Mirando sus manos que temblaban levemente, frunció los labios y sus ojos estaban llenos de furia.
Después de abrazarla esa noche, de hecho se había sentido un poco disgustado y una gran sensación de incomodidad que se disipó solo después de tomar un largo baño en la ducha.
En este momento…
“Perro, estás destinado a no poder nunca tener una mujer por el resto de tu vida. ¡Hazlo con tu mano derecha! «
Yan Jinyi estaba tan furiosa que comenzó a pisotear. Trató de tomar la iniciativa de coquetear con un hombre por primera vez en su vida, pero terminó siendo rechazada.
‘Atroz. Pero … ¿le pasa algo a ese perro? No, debo preguntarle a alguien al respecto.
Huo Xishen fue a la oficina mientras Huo Qingyuan holgazaneaba afuera con sus amigos, y Huo Chengyuan estaba inmerso en su laboratorio. Incluso Huo Xian salió a encontrarse con algunos amigos.
En la gran mansión, Shen Yan se quedó solo en el sofá.

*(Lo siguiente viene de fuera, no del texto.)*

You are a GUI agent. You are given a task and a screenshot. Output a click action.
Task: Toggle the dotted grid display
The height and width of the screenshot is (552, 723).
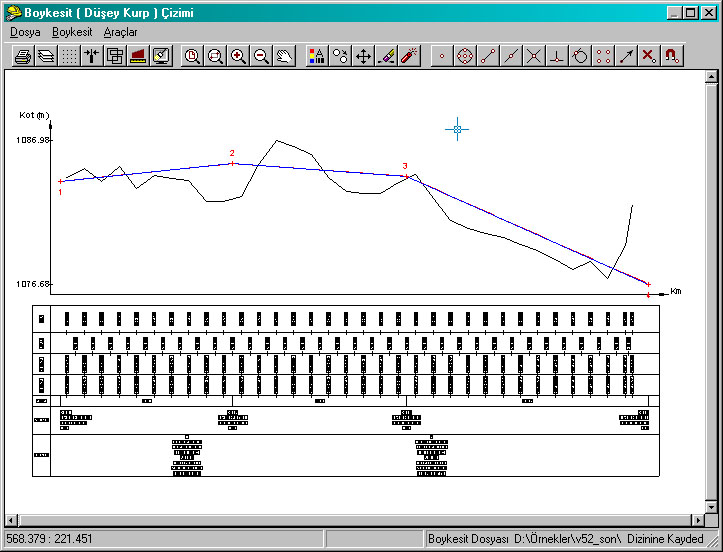(69, 56)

Vestida con ropa de casa de seda, su largo cabello negro estaba casualmente recogido y tenía la cabeza gacha, manteniendo los ojos fijos en el libro que estaba leyendo con atención.
‘Shen Yan es tan bonita’.
Yan Jinyi caminó hacia Shen Yan y se sentó a su lado con una sonrisa. «Cuñada, ¿qué estás mirando?»
Shen Yan cerró el libro y señaló el nombre en la portada. “Es un diario de viaje escrito por un autor extranjero. No es tan malo, ¿te gustaría leerlo también, Jinyi?
Yan Jinyi negó con la cabeza vigorosamente.
En su última vida, la hija del hombre rico la obligó a estudiar también, y desde entonces había desarrollado una fobia a la lectura.
«Cuñada, ¿Huo Chengyu sabe lo bonita que eres?»
Shen Yan estaba atónita y su rostro rubio se puso rosado. «Jinyi, no balbucees tonterías.»
Yan Jinyi levantó tres dedos y dijo: “Juro por Dios que eres la mujer más hermosa que he visto en mi vida. Si fuera un hombre, definitivamente te arrebataría y te encerraría en mi castillo. ¡Nadie puede verte excepto yo! «
«¿Por qué el rey Yama no me hizo un hombre?»
“Jinyi, por favor, sé más serio. Eres la esposa de Xishen «.
«Shen Yan se vuelve tímido con demasiada facilidad, pero así es como debería ser una chica, a diferencia de Huo Qingyuan, que se comporta como un patán».
«¿Dónde está Xishen?»
«Él ya se ha ido.»
Shen Yan se sorprendió. «¿Muy pronto?»
«En cambio, le gusta salir con su trabajo, así que no nos preocupemos por él».
Yan Jinyi agitó su mano casualmente. De repente recordó algo, le preguntó a Shen Yan: «¿Ese perro … quiero decir, está Xishen enfermo?»